■ Task details: Leaving the images out, output each entry below exactly.

■ Provided data:
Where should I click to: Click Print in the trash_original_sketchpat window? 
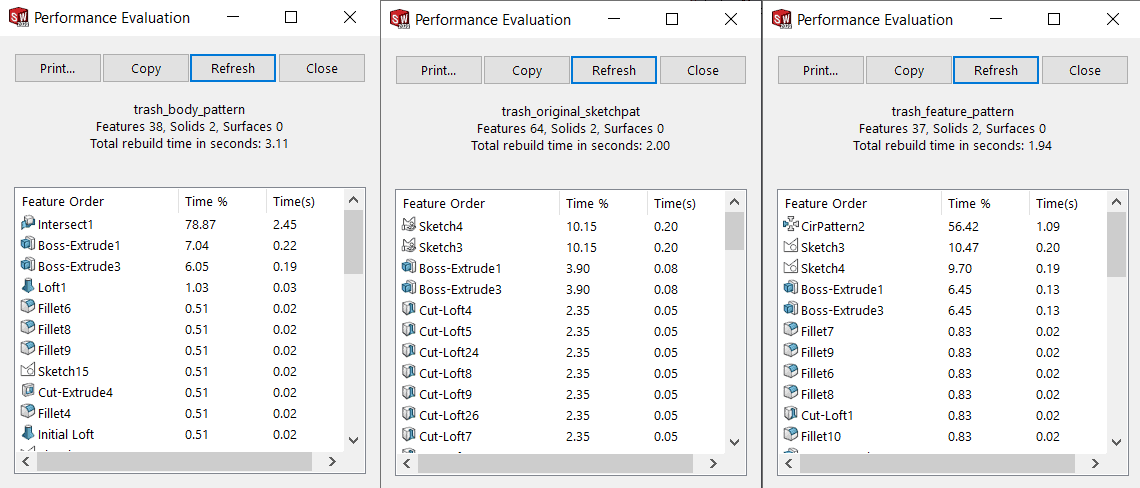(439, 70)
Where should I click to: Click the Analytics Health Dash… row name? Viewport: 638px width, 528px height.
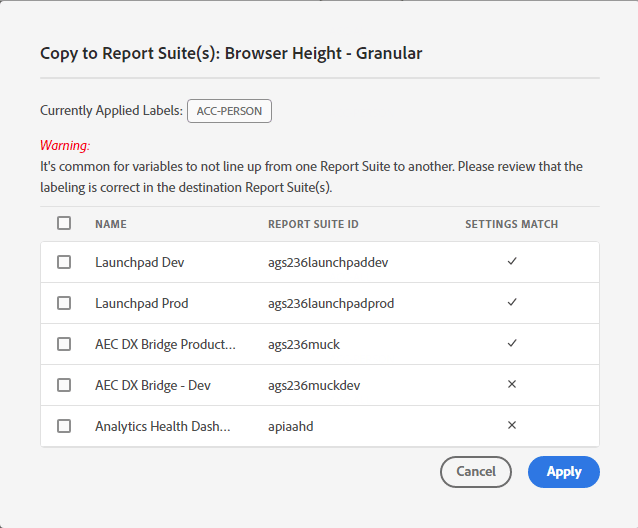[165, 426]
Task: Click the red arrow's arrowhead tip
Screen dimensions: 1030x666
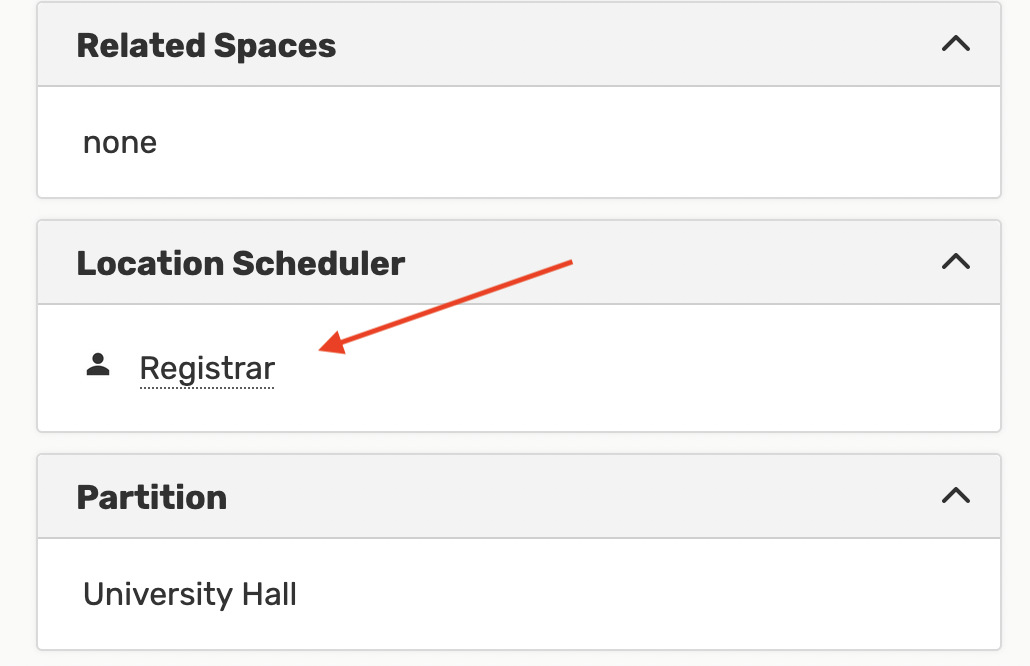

■ Task answer:
Where should I click to: Click Print in the trash_original_sketchpat window? 
(439, 70)
Where should I click to: Click the Analytics Health Dash… row name? Viewport: 638px width, 528px height.
[165, 426]
Task: Click the red arrow's arrowhead tip
Screen dimensions: 1030x666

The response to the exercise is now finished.